Conservation Genetics | 2013
Helene H. Wagner; Marie-Josée Fortin
Understanding how landscape heterogeneity constrains gene flow and the spread of adaptive genetic variation is important for biological conservation given current global change. However, the integration of population genetics, landscape ecology and spatial statistics remains an interdisciplinary challenge at the levels of concepts and methods. We present a conceptual framework to relate the spatial distribution of genetic variation to the processes of gene flow and adaptation as regulated by spatial heterogeneity of the environment, while explicitly considering the spatial and temporal dynamics of landscapes, organisms and their genes. When selecting the appropriate analytical methods, it is necessary to consider the effects of multiple processes and the nature of population genetic data.
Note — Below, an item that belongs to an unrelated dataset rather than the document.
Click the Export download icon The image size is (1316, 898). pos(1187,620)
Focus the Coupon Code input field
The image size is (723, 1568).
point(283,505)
Our framework relates key landscape genetics questions to four levels of analysis: (i) node-based methods, which model the spatial distribution of alleles at sampling locations (nodes) from local site characteristics; these methods are suitable for modeling adaptive genetic variation while accounting for the presence of spatial autocorrelation. (ii) Link-based methods, which model the probability of gene flow between two patches (link) and relate neutral molecular marker data to landscape heterogeneity; these methods are suitable for modeling neutral genetic variation but are subject to inferential problems, which may be alleviated by reducing links based on a network model of the population. (iii) Neighborhood-based methods, which model the connectivity of a focal patch with all other patches in its local neighborhood; these methods provide a link to metapopulation theory and landscape connectivity modeling and may allow the integration of node- and link-based information, but applications in landscape genetics are still limited. (iv) Boundary-based methods, which delineate genetically homogeneous populations and infer the location of genetic boundaries; these methods are suitable for testing for barrier effects of landscape features in a hypothesis-testing framework. We conclude that the power to detect the effect of landscape heterogeneity on the spatial distribution of genetic variation can be increased by explicit consideration of underlying assumptions and choice of an appropriate analytical approach depending on the research question.